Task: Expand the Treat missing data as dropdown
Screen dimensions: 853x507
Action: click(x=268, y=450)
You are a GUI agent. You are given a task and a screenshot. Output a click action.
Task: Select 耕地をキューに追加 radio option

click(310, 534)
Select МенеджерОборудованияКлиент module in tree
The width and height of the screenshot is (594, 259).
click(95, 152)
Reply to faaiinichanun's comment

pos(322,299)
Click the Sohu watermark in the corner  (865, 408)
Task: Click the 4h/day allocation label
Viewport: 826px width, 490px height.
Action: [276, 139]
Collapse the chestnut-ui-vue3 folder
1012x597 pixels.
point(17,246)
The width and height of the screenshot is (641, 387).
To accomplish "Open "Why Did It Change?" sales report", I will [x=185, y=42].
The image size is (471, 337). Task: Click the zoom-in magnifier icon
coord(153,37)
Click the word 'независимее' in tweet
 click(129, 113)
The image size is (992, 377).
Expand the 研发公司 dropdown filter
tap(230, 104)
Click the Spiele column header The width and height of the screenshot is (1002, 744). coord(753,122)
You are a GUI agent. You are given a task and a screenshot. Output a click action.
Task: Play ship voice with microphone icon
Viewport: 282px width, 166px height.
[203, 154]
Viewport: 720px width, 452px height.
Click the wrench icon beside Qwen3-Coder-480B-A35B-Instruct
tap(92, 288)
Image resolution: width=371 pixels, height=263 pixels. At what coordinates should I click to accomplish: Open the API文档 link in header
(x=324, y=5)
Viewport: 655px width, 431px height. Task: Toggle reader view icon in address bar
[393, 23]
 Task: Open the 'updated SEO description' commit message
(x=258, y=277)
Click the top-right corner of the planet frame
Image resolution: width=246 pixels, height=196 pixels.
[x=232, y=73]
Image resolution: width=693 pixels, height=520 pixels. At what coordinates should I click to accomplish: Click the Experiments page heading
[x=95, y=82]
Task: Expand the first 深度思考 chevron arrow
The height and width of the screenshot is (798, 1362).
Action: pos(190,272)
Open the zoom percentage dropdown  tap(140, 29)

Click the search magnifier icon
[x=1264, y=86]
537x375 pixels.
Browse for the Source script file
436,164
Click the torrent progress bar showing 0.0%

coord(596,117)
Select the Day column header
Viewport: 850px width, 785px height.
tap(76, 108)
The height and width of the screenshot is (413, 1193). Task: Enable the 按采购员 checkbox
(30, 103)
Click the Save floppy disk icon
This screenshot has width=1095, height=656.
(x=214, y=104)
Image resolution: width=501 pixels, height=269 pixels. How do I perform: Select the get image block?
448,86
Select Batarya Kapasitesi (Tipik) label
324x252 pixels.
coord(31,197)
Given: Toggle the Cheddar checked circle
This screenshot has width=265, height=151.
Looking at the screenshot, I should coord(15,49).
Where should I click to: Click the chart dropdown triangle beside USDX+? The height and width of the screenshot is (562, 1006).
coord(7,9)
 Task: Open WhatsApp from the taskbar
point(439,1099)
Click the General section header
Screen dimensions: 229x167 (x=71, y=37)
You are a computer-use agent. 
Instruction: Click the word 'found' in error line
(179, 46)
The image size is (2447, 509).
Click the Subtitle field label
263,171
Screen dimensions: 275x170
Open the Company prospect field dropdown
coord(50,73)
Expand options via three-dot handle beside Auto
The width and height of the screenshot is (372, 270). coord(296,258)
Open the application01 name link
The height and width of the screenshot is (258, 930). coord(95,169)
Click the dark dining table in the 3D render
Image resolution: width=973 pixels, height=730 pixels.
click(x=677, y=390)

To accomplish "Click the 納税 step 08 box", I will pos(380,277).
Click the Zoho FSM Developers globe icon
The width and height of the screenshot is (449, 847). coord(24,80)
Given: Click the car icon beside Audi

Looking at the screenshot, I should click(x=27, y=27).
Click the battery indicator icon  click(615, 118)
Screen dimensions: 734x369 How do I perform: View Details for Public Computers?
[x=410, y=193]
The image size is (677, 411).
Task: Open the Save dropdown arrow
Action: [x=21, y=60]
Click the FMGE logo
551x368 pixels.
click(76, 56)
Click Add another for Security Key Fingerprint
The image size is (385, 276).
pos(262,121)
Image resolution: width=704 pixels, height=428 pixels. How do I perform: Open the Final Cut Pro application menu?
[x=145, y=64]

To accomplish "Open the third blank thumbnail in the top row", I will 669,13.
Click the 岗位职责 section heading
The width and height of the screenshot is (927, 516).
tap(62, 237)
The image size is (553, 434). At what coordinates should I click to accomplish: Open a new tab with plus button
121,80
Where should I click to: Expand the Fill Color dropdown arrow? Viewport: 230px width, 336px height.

:::::

### [What to do]
Please, from the material above, copy only the lines from the line with "The image size is (471, 337)." up to and including the line with "Click the Spiele", exactly as written.

### [Your response]
The image size is (471, 337). Task: Click the zoom-in magnifier icon
coord(153,37)
Click the word 'независимее' in tweet
 click(129, 113)
The image size is (992, 377).
Expand the 研发公司 dropdown filter
tap(230, 104)
Click the Spiele column header The width and height of the screenshot is (1002, 744). coord(753,122)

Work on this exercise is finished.